A simple solution to the often annoying problem of protecting config files.

secureconfig makes keeping your secrets secure on servers and source control repositories easy by restricting your choices on the matter, defaulting to a "medium-high paranoia" set of operations.

Those choices, specifically:

Use AES-128 CBC via Fernet (see https://cryptography.io/en/latest/fernet/ )
Store keys in environment variables, or in files protected by the system.
Provide an easy way to overwrite sensitive string data left behind by with zeroes.

This library has undergone an overhaul since last version, so if you were using 0.0.2.x, please read the below carefully so you understand what has changed (A LOT!).

The major philosophical shift was to separate the duties of encryption and data structure handling into the CryptKeeper classes and SecureConfig* classes. This means that if you just want a consistent way to encrypt/decrypt strings and files that works across all of your data structures, the CryptKeeper classes will come in handy.
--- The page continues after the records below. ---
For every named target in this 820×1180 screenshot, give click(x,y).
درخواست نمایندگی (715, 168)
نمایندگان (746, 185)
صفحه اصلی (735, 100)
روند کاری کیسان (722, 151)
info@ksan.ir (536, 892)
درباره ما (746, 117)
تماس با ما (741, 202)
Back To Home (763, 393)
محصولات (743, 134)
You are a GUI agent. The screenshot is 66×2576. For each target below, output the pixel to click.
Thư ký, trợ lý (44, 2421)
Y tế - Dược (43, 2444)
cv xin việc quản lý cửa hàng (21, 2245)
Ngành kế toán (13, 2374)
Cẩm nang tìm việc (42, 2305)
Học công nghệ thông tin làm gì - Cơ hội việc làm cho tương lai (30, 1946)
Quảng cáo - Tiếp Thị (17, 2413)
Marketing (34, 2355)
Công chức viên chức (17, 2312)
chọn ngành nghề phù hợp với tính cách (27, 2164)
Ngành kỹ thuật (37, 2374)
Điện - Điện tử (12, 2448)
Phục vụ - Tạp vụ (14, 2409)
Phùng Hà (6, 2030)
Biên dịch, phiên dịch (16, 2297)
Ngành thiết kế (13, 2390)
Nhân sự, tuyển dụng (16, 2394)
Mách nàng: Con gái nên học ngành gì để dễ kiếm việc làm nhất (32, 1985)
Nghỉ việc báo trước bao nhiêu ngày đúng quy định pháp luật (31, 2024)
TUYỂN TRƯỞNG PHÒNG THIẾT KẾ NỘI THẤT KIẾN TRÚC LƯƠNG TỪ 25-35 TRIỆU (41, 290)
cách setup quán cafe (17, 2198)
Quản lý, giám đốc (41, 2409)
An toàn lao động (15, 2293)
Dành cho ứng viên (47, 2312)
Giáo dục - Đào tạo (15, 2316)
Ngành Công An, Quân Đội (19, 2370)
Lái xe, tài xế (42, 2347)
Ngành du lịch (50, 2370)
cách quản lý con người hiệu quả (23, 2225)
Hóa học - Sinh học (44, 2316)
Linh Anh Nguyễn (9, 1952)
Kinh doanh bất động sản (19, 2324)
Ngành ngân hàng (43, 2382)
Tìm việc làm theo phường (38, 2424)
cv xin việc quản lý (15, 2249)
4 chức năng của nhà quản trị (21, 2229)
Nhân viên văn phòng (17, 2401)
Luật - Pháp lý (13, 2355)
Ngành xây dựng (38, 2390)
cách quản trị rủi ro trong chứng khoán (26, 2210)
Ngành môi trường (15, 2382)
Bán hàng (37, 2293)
Config styles currently supported:

ConfigParser (see SecureConfigParser)
Json (see SecureJson) -- whole-data encryption only.
serialized dictionaries (see SecureConfig) -- whole-data encryption only.
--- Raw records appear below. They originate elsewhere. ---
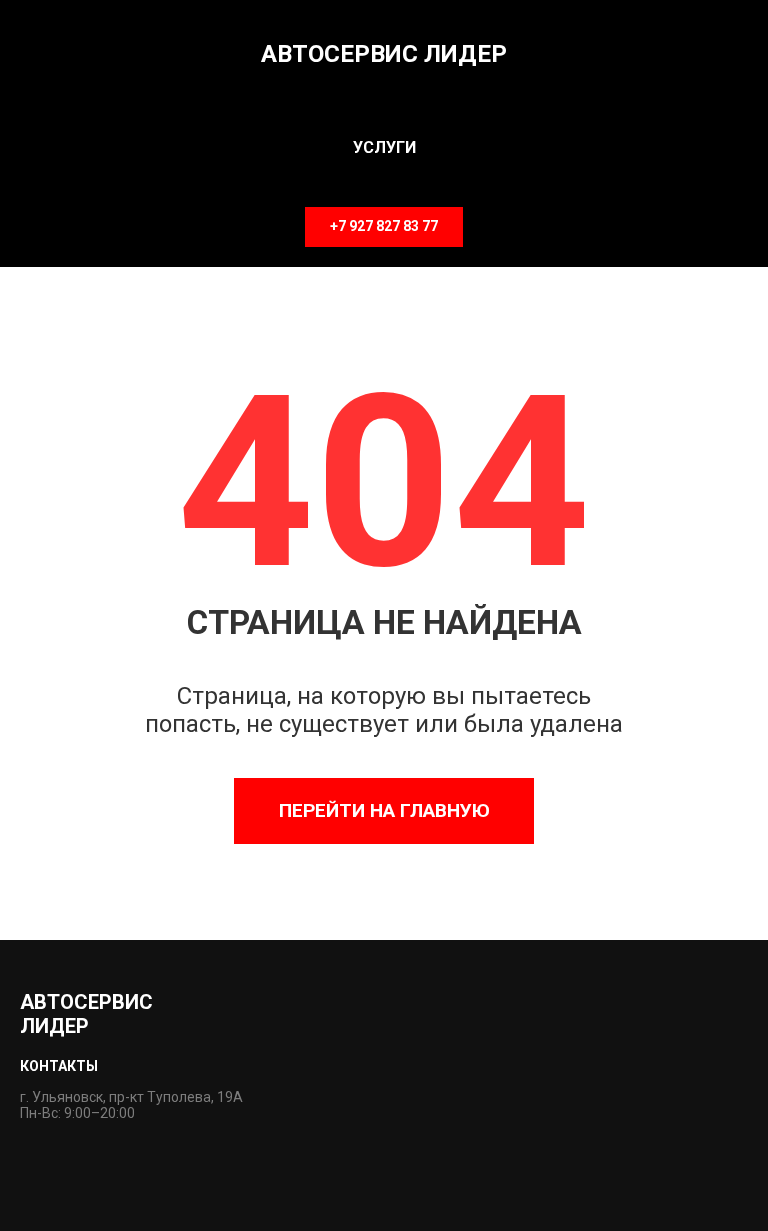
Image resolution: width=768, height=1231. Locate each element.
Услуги (384, 147)
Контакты (59, 1066)
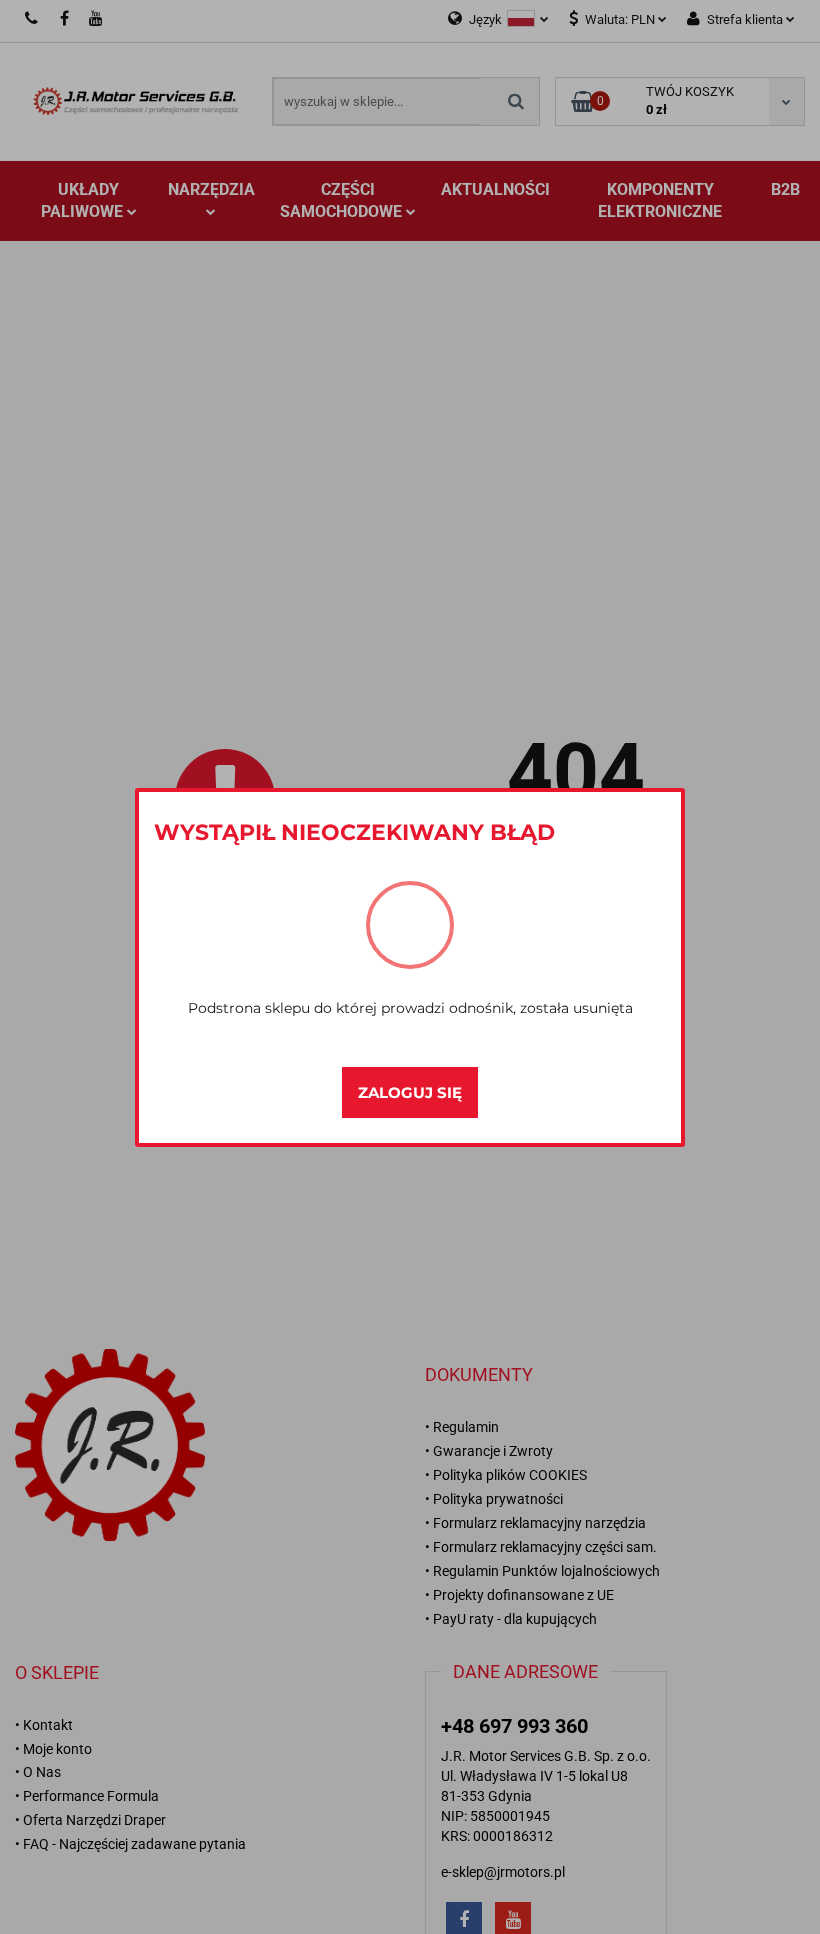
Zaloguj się (410, 1092)
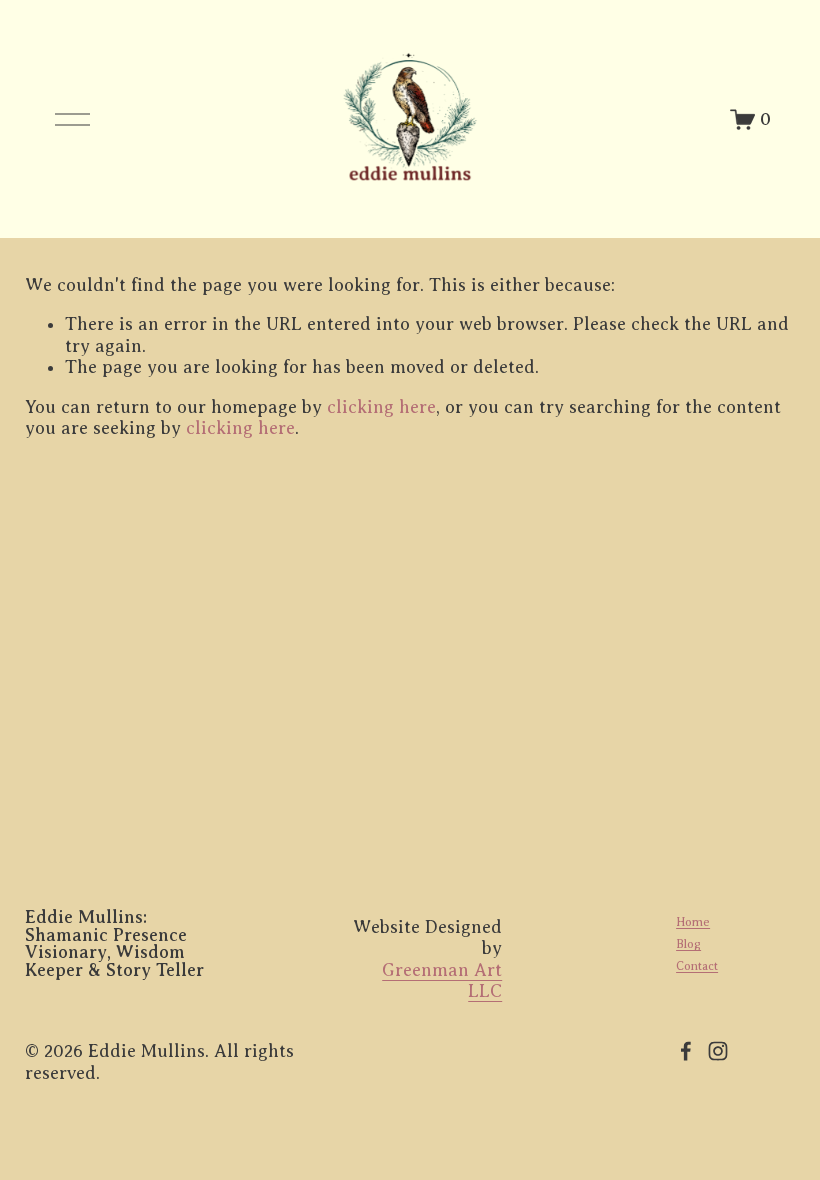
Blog (688, 944)
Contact (697, 966)
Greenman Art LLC (442, 980)
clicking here (381, 407)
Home (693, 922)
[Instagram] (718, 1051)
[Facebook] (686, 1051)
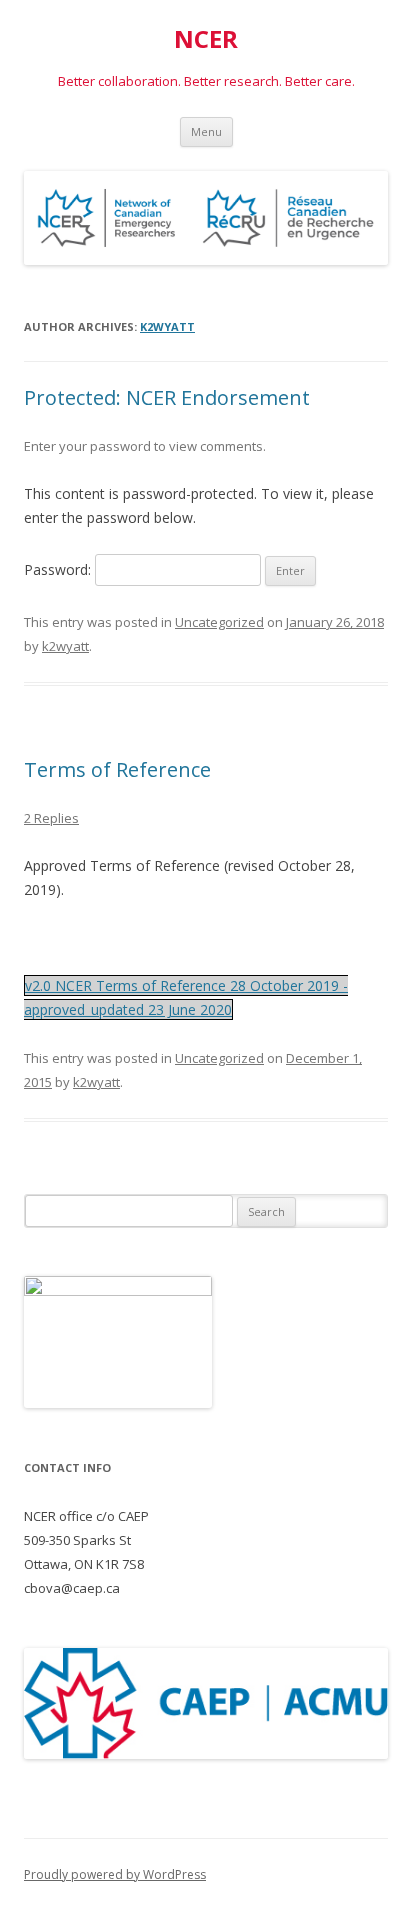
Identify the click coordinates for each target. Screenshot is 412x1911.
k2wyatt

If you'd like to see another type supported, please file a feature request on GitHub at https://github.com/nthmost/python-secureconfig

Purpose

secureconfig is being developed in the context of an open-source-loving, "information wants to be free" kind of company that also does not wish to get totally pwned in a heartbeat when, say, bitbucket has a major security breach.

We have a lot of pre-existing code that makes use of ConfigParser ini-style files and also JSON config files. The best solution for protecting our services and sensitive information would be to create a drop-in replacement for ConfigParser that allows us to keep 99% of the way we interact with config files, and simply wraps the decryption step.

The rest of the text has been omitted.